There are currency pairings to suit every type of forex trader, and each displays different behaviour in terms of market activity. This range of options is, in part, why trading forex has become so popular.

Volatility

Another reason the forex market is so large and popular is that its volatility and liquidity attract many traders. Currency is constantly shifting in value and can rocket up or down in relatively short periods of time. As a result, opportunities to invest are constantly appearing (and disappearing), so trading forex is ideal, and potentially rewarding, for those who like to do research and speculate on the future value of a currency.

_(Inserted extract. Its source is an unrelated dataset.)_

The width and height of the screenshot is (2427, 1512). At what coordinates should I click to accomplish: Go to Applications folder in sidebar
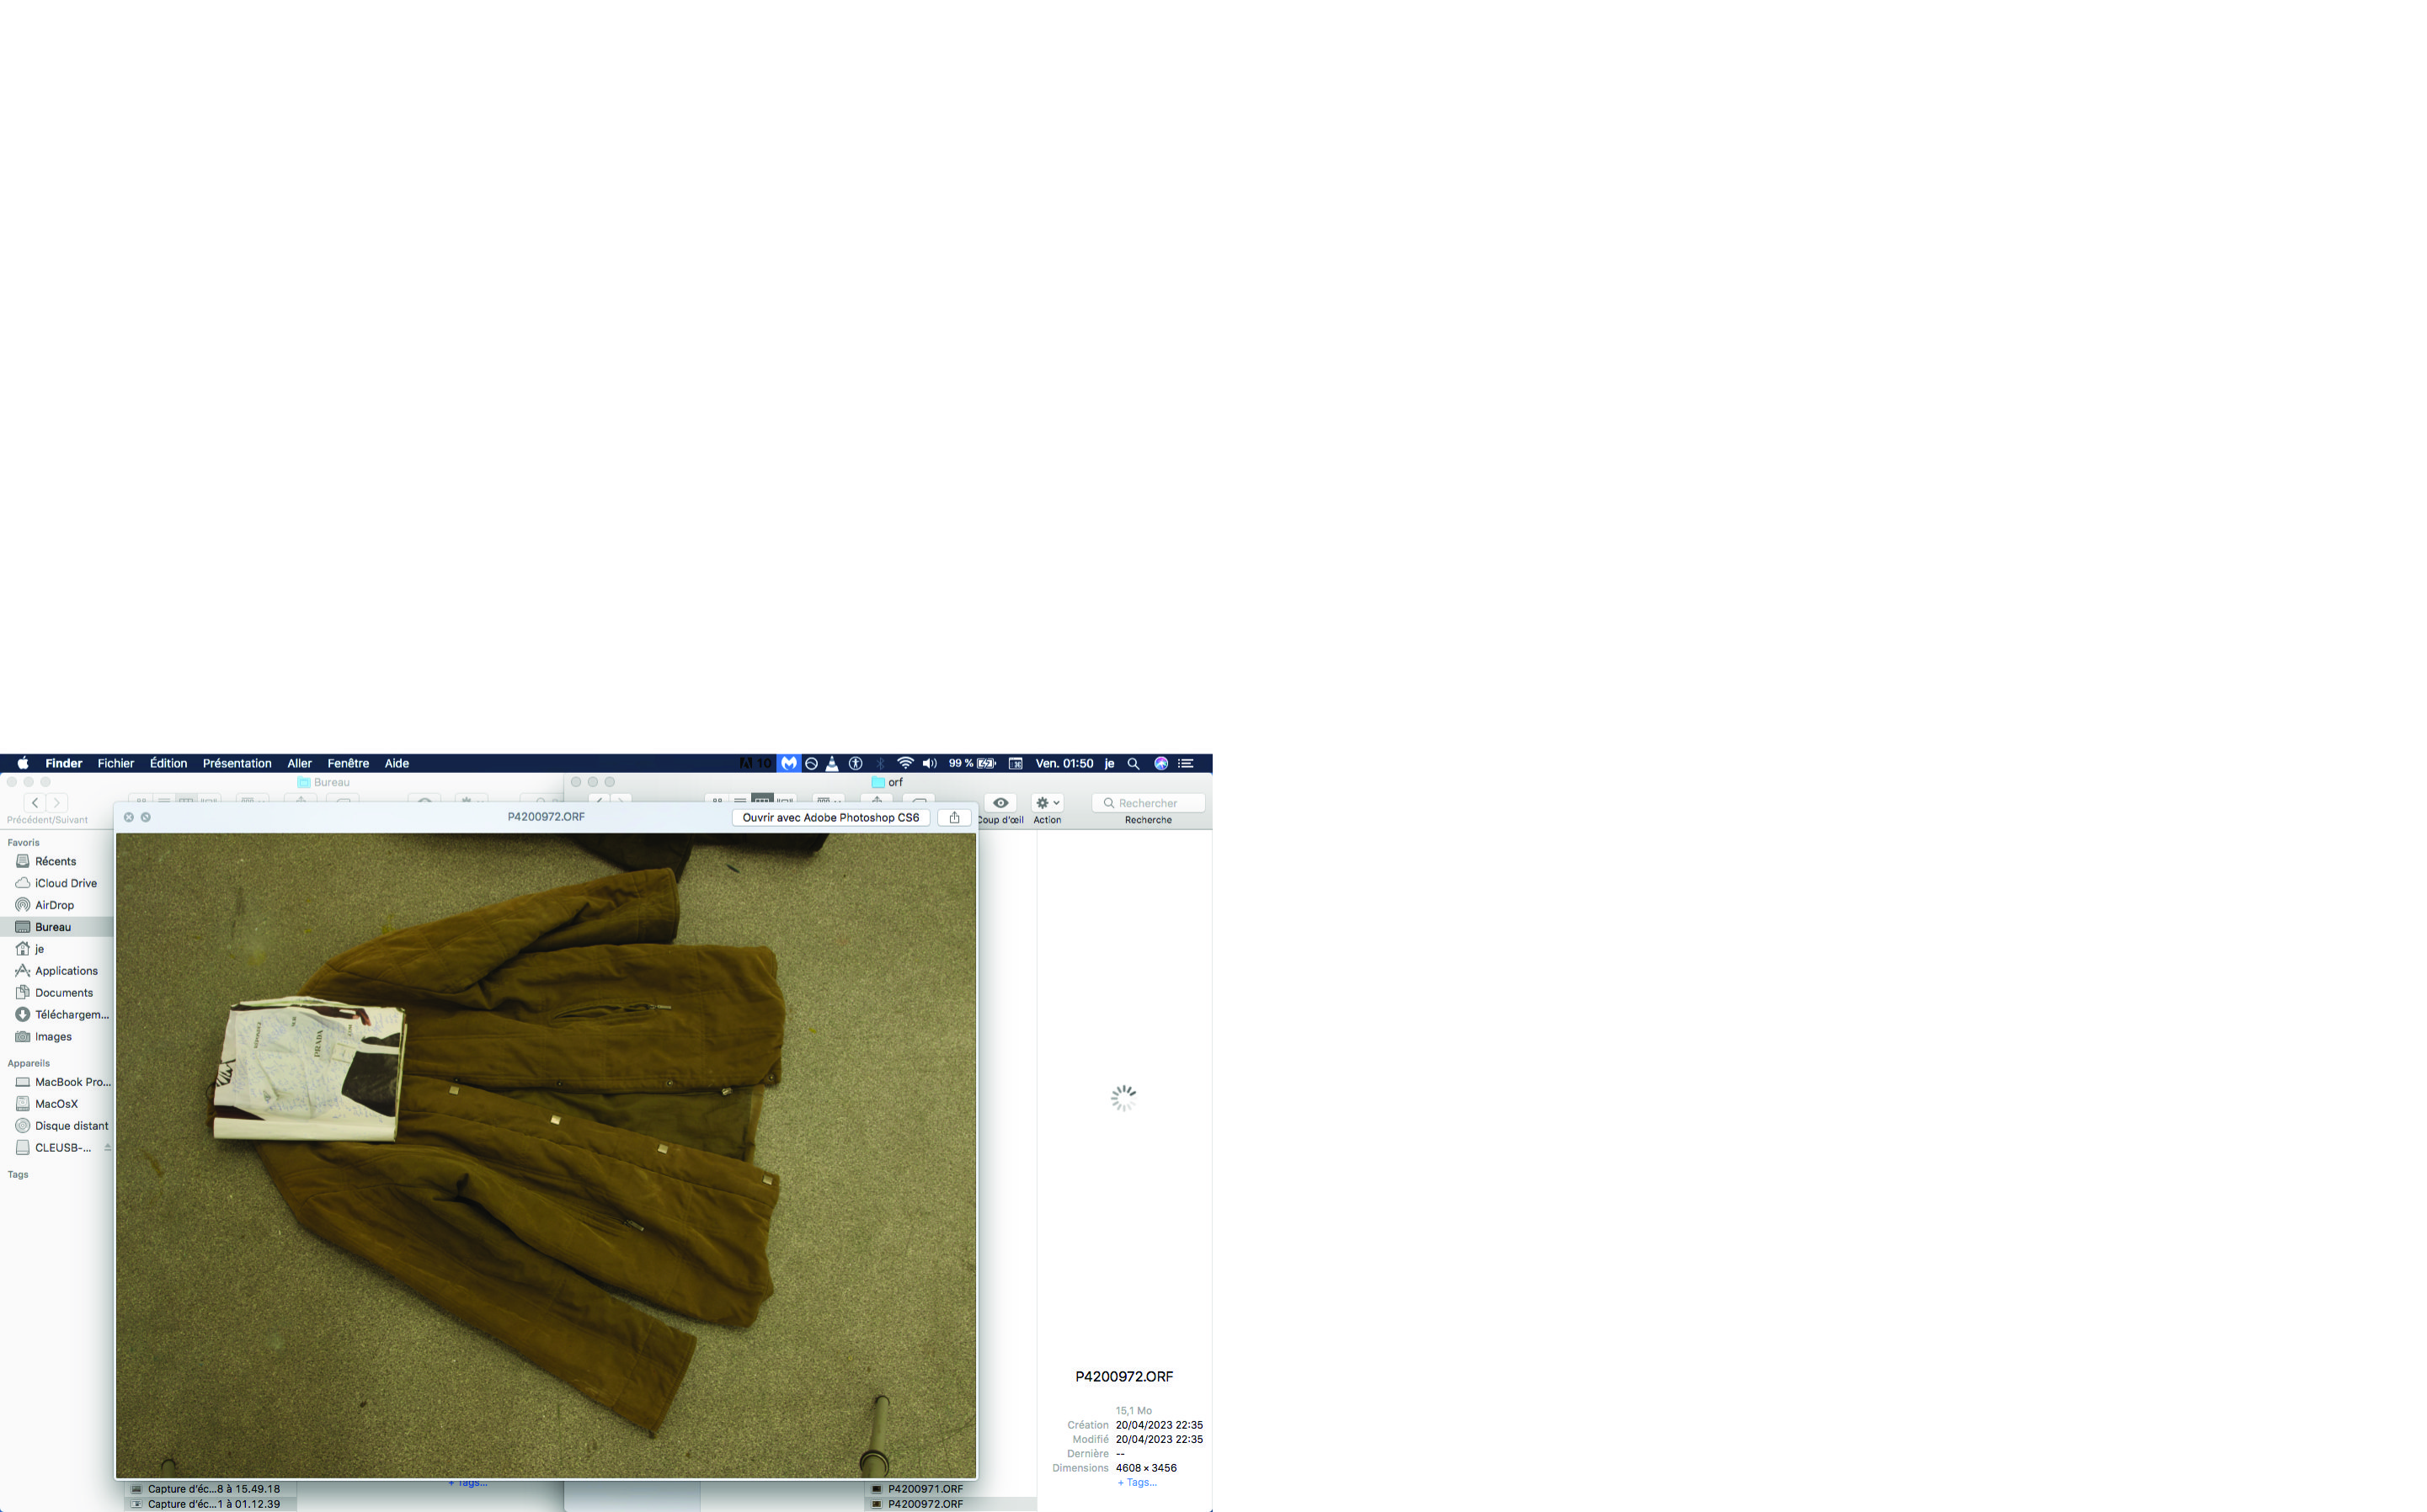tap(66, 971)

The high liquidity also contributes to the market’s high velocity and popularity, as it means currency can usually be bought and sold immediately, without having to wait a lengthy amount of time.

Leverage

The majority of brokers also offer the option to leverage investments in the forex market. Whilst this can certainly be risky (losses can exceed gains), it also affords traders the opportunity to make more money off a lower investment if it is successful.

This contributes towards the overall size and popularity of forex because it entices those who have less capital to spare, as well as those who are confident in their trading experience and want to make more money for less.

Forex will continue to grow as a market as an increasing amount of prospective traders become interested in its nonstop activity and variety. The various aspects which make it unique, such as its high liquidity and volatility, will undoubtedly serve to maintain its reputation as one of the largest and most popular markets in the world.